**PROVIDED DATA**:
===
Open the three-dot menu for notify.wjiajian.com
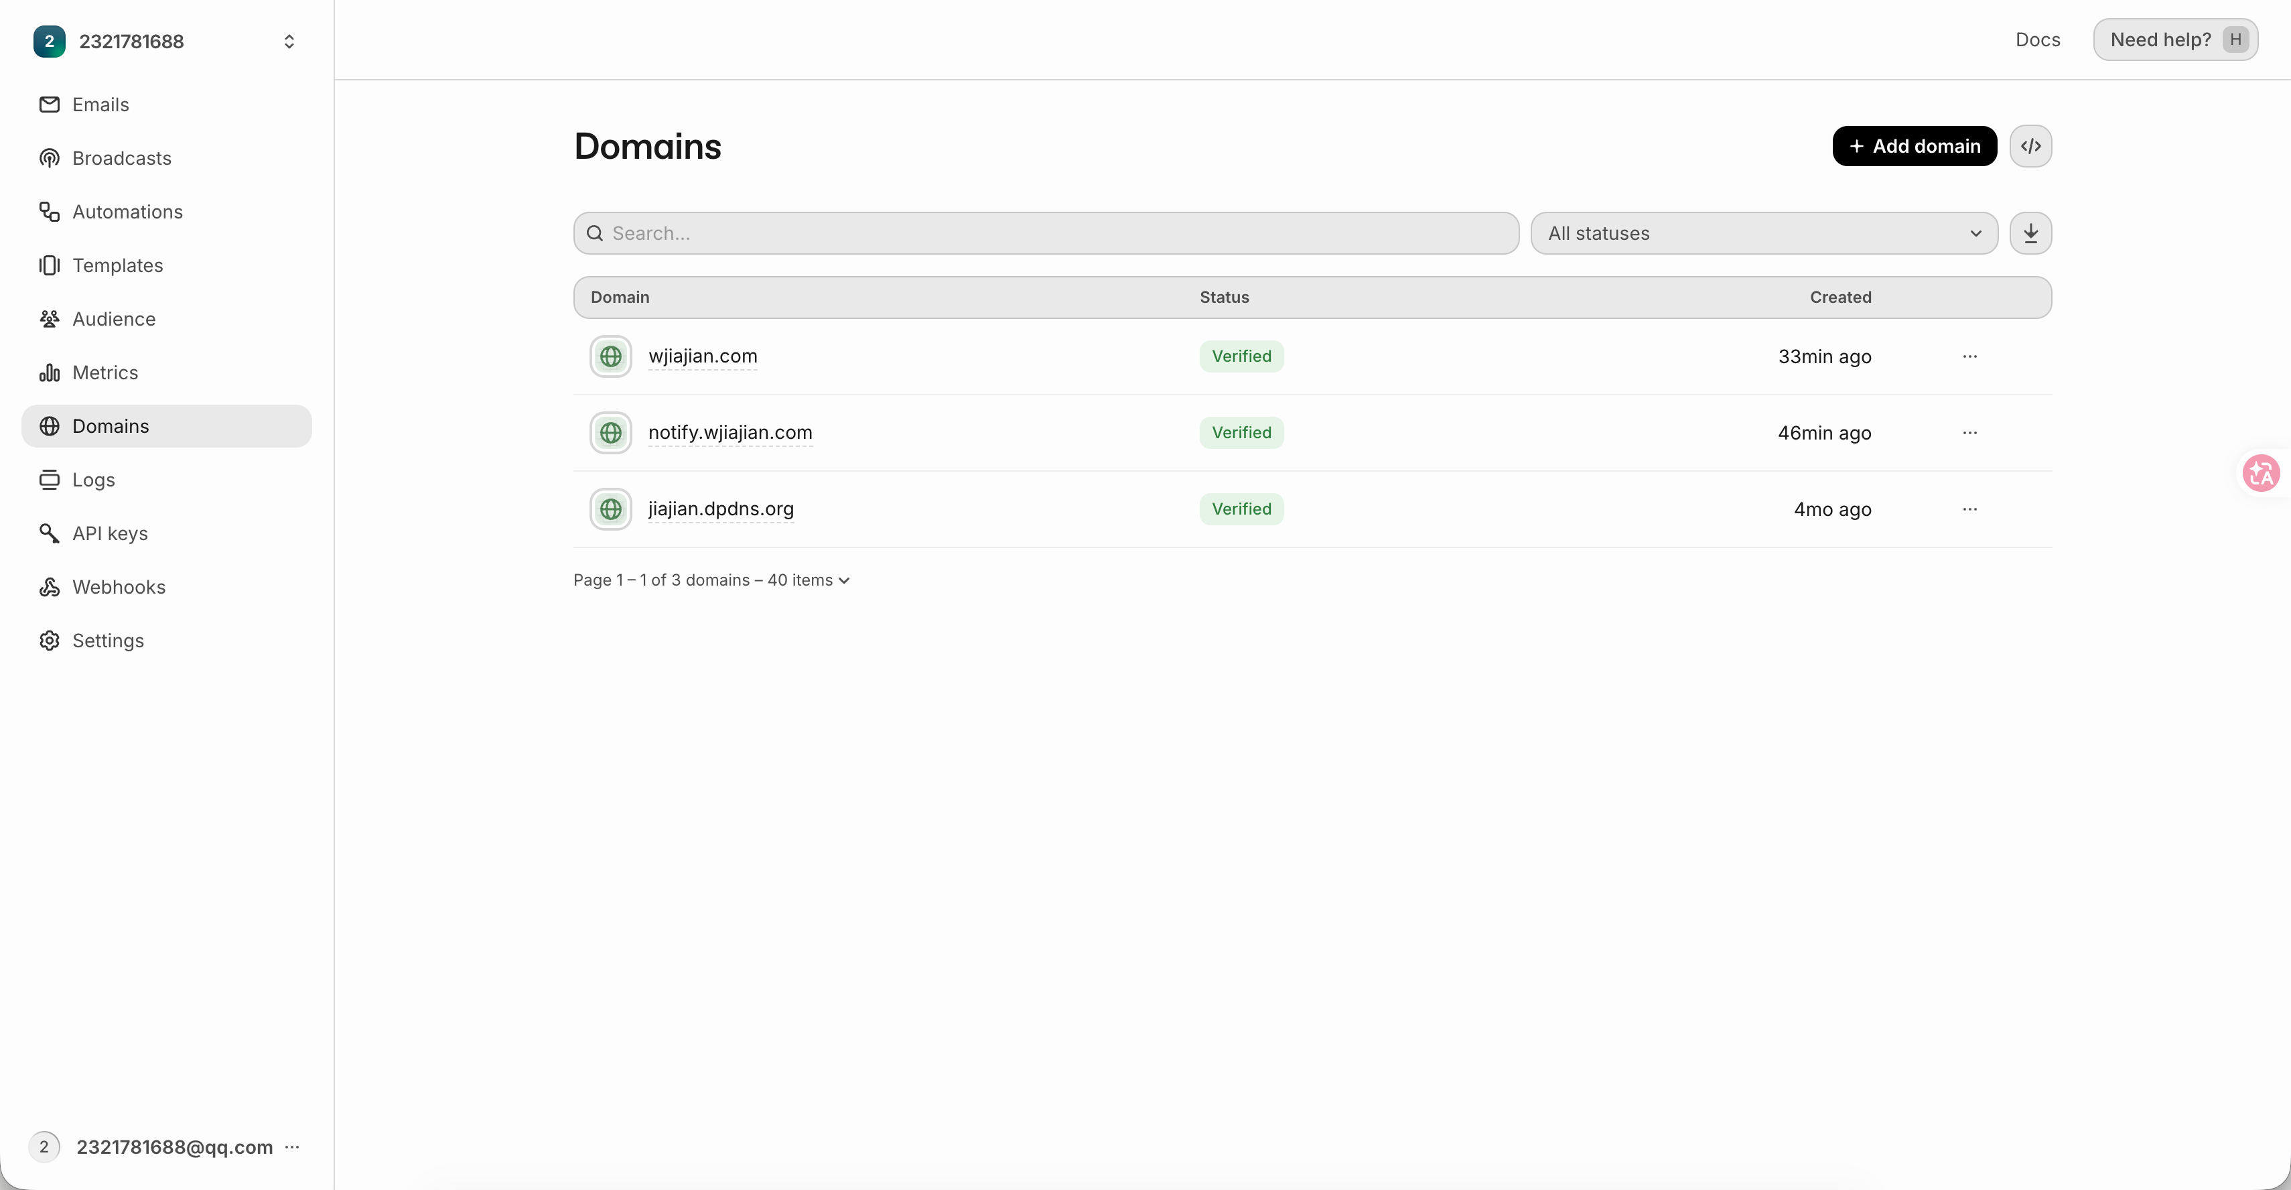click(x=1970, y=433)

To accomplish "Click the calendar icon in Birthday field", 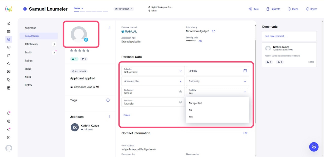I will [x=245, y=71].
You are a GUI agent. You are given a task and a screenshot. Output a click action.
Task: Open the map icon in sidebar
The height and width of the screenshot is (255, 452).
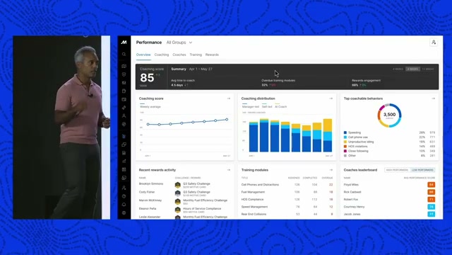tap(124, 66)
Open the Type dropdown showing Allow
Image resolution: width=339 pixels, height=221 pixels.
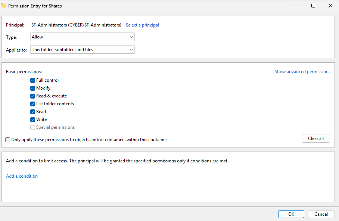point(82,37)
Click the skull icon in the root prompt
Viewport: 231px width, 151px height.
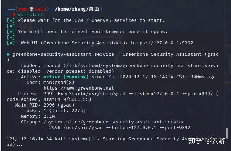coord(32,9)
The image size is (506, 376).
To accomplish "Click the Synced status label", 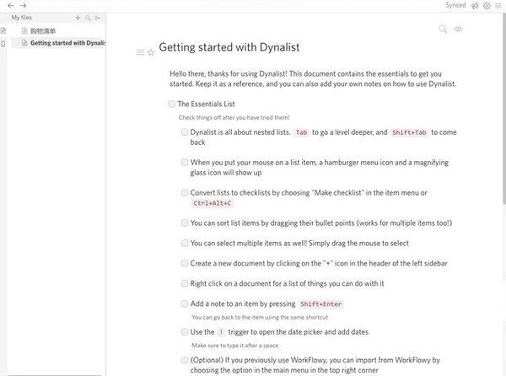I will (456, 6).
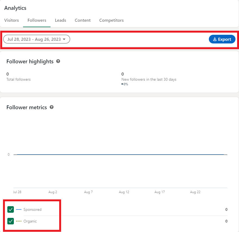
===
**WHAT NEEDS TO BE DONE**:
Could the stretch from the line with "Task: Open the map icon in sidebar" through the line with "Click the skull icon in the root prompt" in the listing above be restated word for word, minus the pictures?

**FINISHED EXERCISE**:
Task: Open the map icon in sidebar
The height and width of the screenshot is (255, 452).
tap(124, 66)
Open the Type dropdown showing Allow
Image resolution: width=339 pixels, height=221 pixels.
point(82,37)
Click the skull icon in the root prompt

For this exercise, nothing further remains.